◆ Excerpt to read:

Begin

2 things would be helpful for you to post:
1. Decrypt "The V.I.P.s.TiVo" and post the details of the video using mediainfo
2. Post pyTivo log showing push of the decrypted video above if decrypted push doesn't work.


----------



## andrew1883 (Apr 26, 2008)

> Nope. Note that if you care about captions, pulling back TiVo files in PS container kills them - a TiVo side bug present for years now...


Sorry if this is discussed elsewhere in detail, but I'm running into this problem. I'm using kmttg 2.1h to transfer from Premiere to my computer, then using the TiVo to pull the files from computer to Premiere when I'm ready to watch them. I'm using kmttg with whatever the default settings are (except file paths of course).

They're working fine (though the transfer to TiVo is way slower than I remember) but I'm losing the captions. Is there something I can do to get them? Would switching to TS in the kmttg config (for TiVo-computer) fix that? Or are the captions already gone one the files sitting on my computer? If they're not stripped until transfer back to the TiVo, is there something I can do to the files already transferred to PC?

End

◆ Items:
Begin

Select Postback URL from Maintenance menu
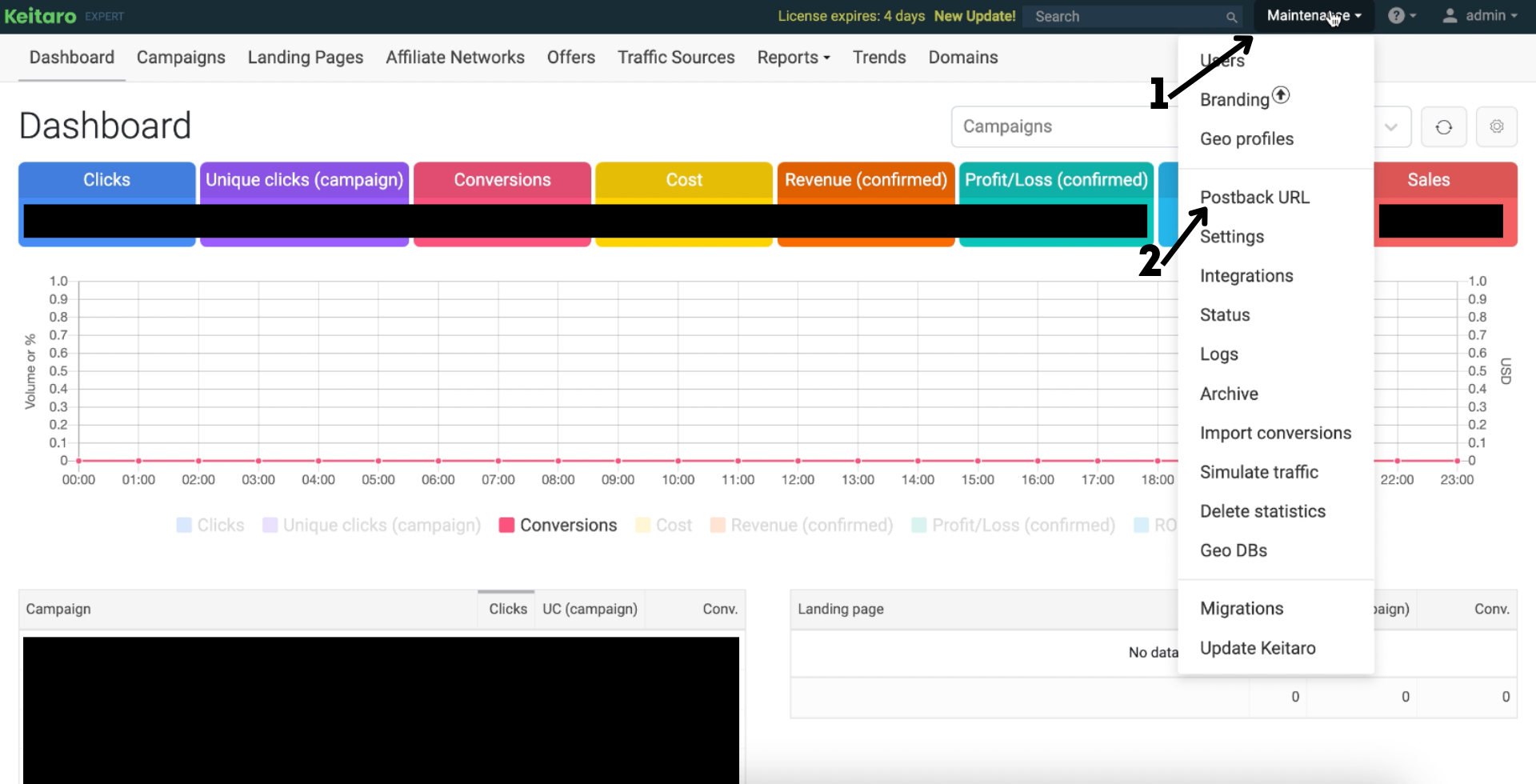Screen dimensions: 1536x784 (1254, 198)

End
Begin

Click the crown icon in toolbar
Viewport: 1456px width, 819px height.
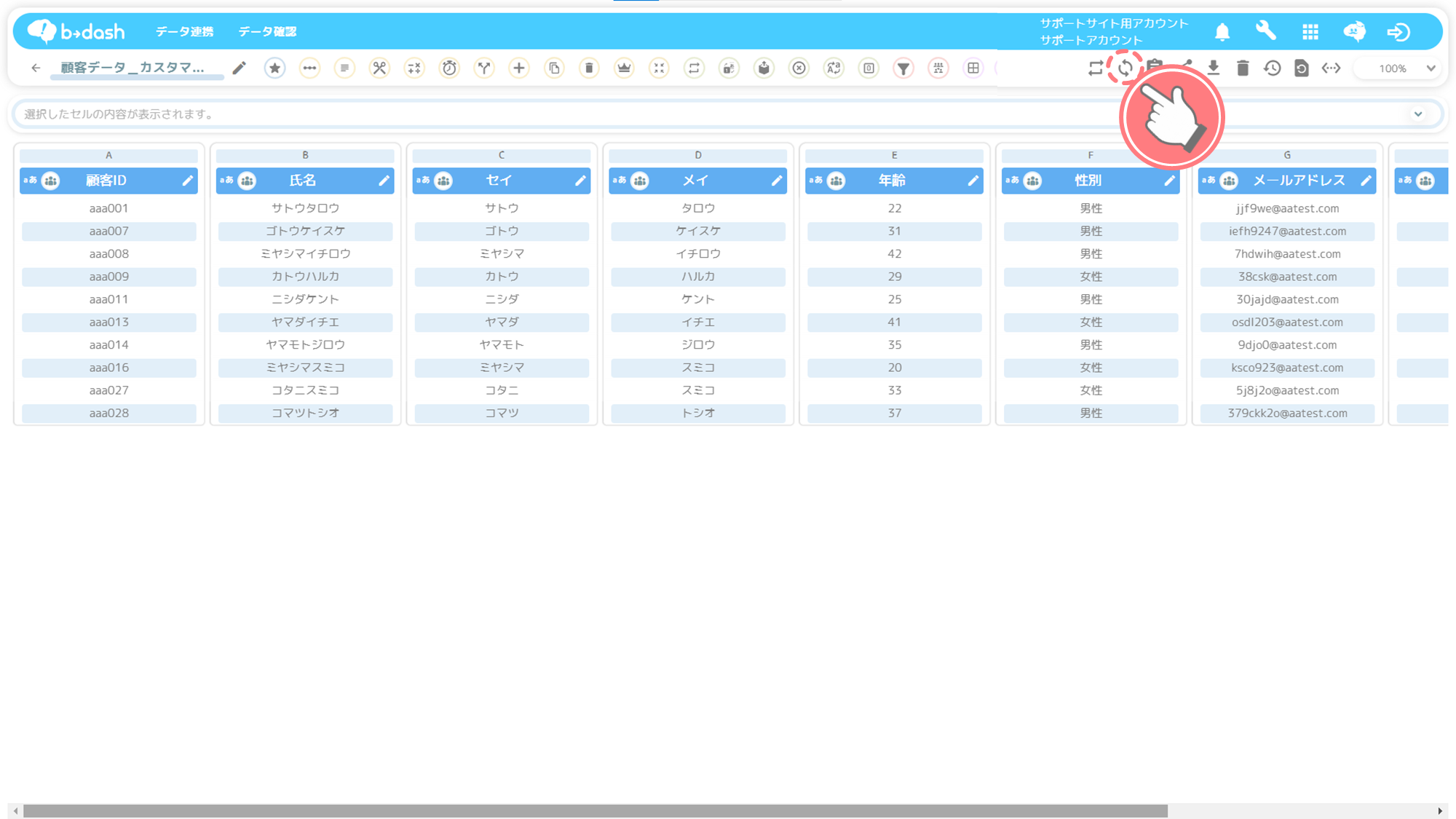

End

◆ Parts of the exercise:
[A] In the TiVo forum excerpt, which version of kmttg does andrew1883 use to transfer recordings from the Premiere to the computer?
[B] Do these statements agree with the TiVo forum excerpt? For each, answer yes or no and quote the words that decide it. (i) andrew1883 runs kmttg on default settings apart from the file paths. (ii) The transfer back to the TiVo is faster than andrew1883 remembers. (iii) The caption loss is described as a newly introduced bug.

◆ Exercise responses:
[A] kmttg 2.1h

[B]
(i) Yes: "I'm using kmttg with whatever the default settings are (except file paths of course)"
(ii) No: "the transfer to TiVo is way slower than I remember"
(iii) No: "a TiVo side bug present for years now"